Communication : un dialogue nécessaire avec les Premières Nations

Un sondage réalisé par l’Association des Premières Nations du Québec et du Labrador (APNQL) a démontré que les Québécois avaient une opinion positive des Premières Nations. La population reconnaît aussi que les Premières Nations sont davantage victime de racisme et les appuie dans leurs revendications auprès du gouvernement. Ces résultats font dire au président de l’APNQL, Ghislain Picard, que les Québécois sont plus ouverts au dialogue et à la recherche de solutions.1

Ce même sondage démontre que la population reconnaît sa méconnaissance des réalités des Premières Nations. Le dialogue et de la communication prennent alors encore plus d’importance.

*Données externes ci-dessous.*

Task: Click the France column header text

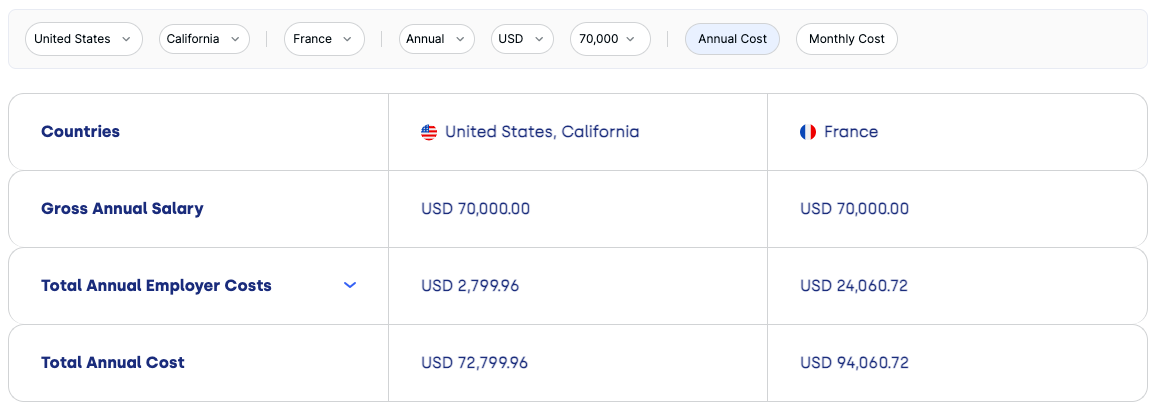Action: point(851,132)
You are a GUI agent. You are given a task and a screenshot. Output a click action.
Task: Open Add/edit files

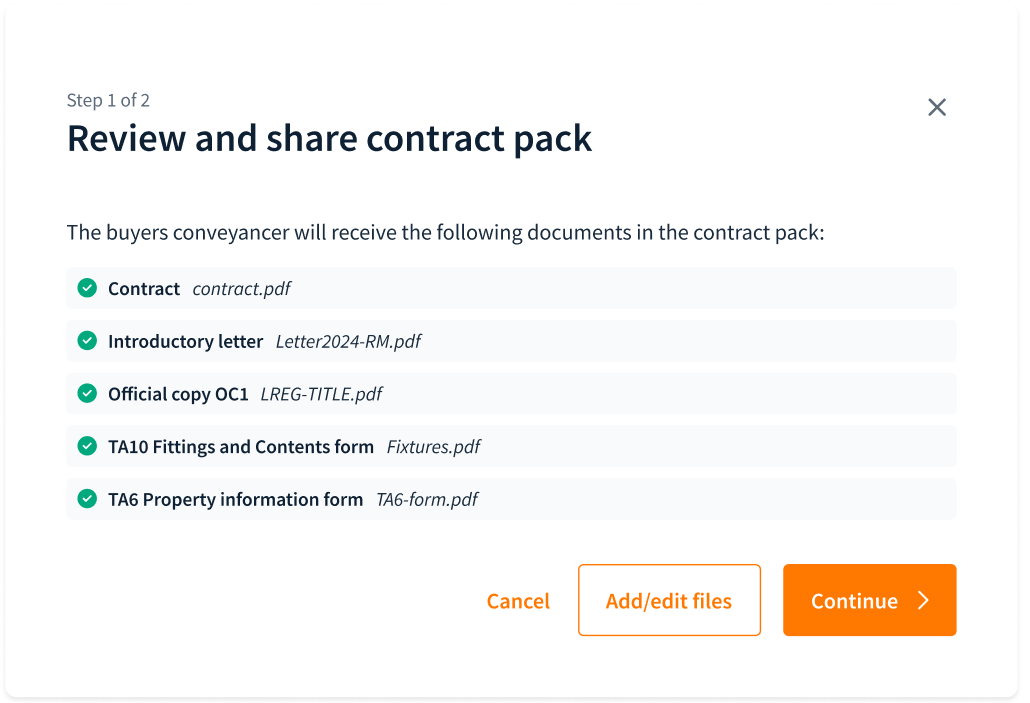pos(669,600)
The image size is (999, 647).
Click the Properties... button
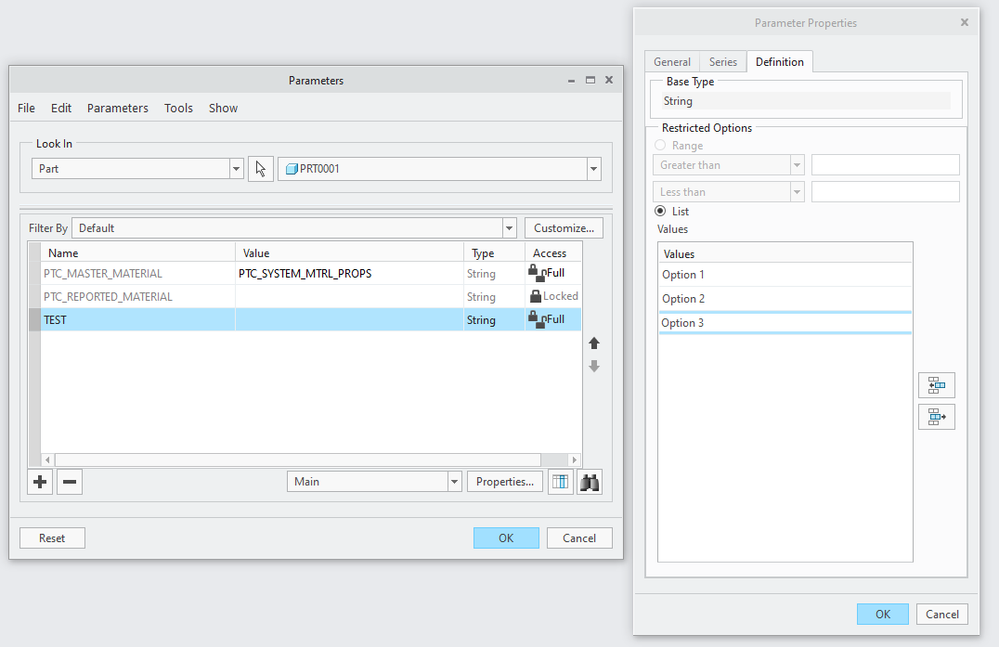tap(505, 482)
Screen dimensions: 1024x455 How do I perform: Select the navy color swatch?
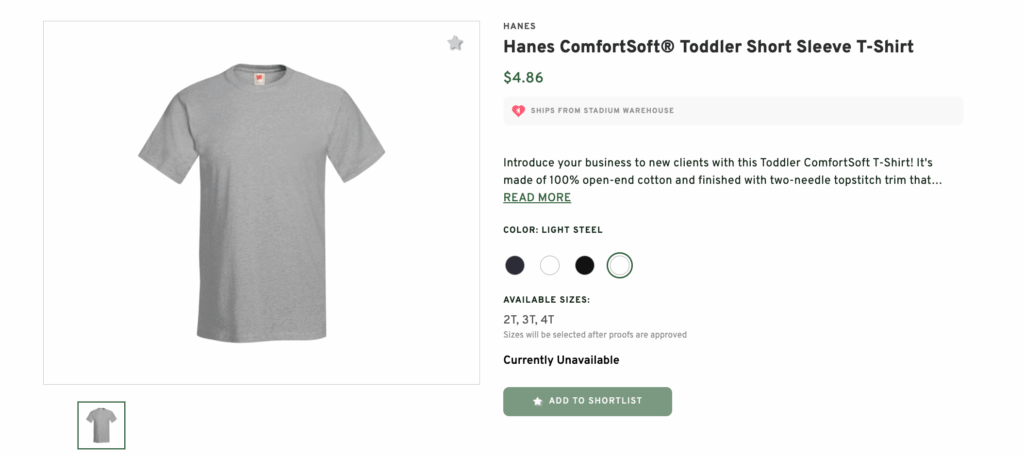pyautogui.click(x=515, y=265)
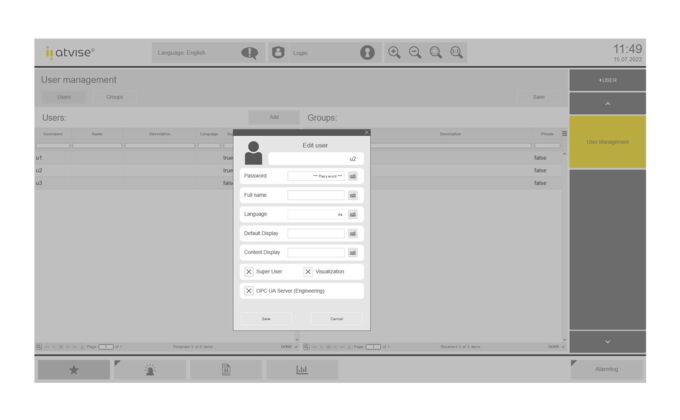This screenshot has width=680, height=420.
Task: Click the zoom in magnifier icon
Action: point(394,53)
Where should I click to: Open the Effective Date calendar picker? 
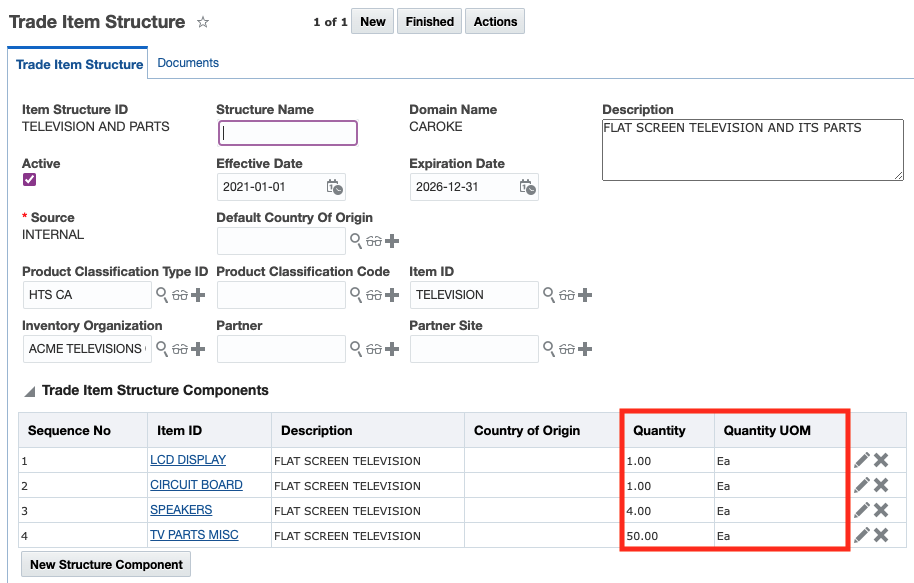coord(335,187)
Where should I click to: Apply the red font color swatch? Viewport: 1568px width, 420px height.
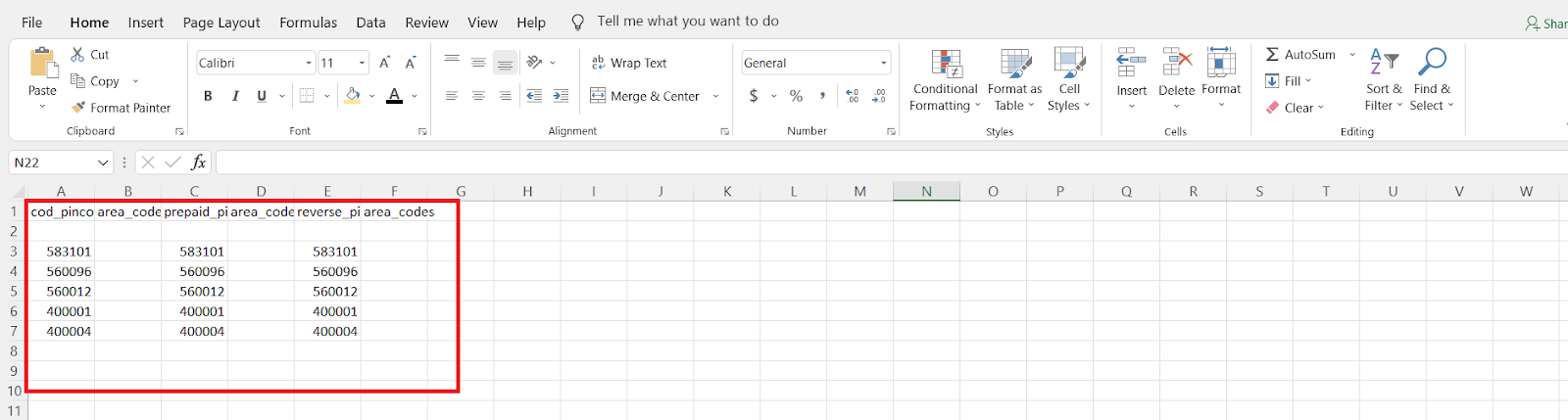pos(394,96)
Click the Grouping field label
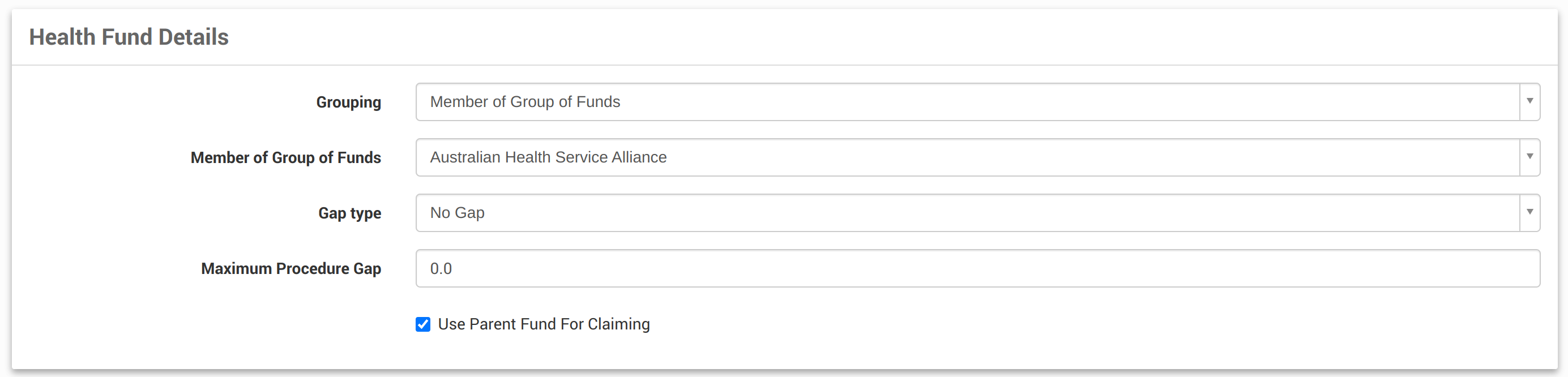 348,102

DPI souhaite utiliser l’expertise en communication stratégique en milieu autochtone développée au fil des contrats pour favoriser ce rapprochement

Si nombre de firmes de communication peuvent préparer des activités et du matériel pour informer les Québécois en général, le milieu autochtone diffère considérablement et nécessite une approche particulière et adaptée qui oblige à repenser les stratégies et les outils de communication en tenant compte de leurs valeurs et de leurs particularités. En tant qu’organisation autochtone, DPI a développé son expertise en la matière au fil des différents projets que nous avons menés. 

Ce n’est que par le dialogue que nous réussirons à mieux nous comprendre.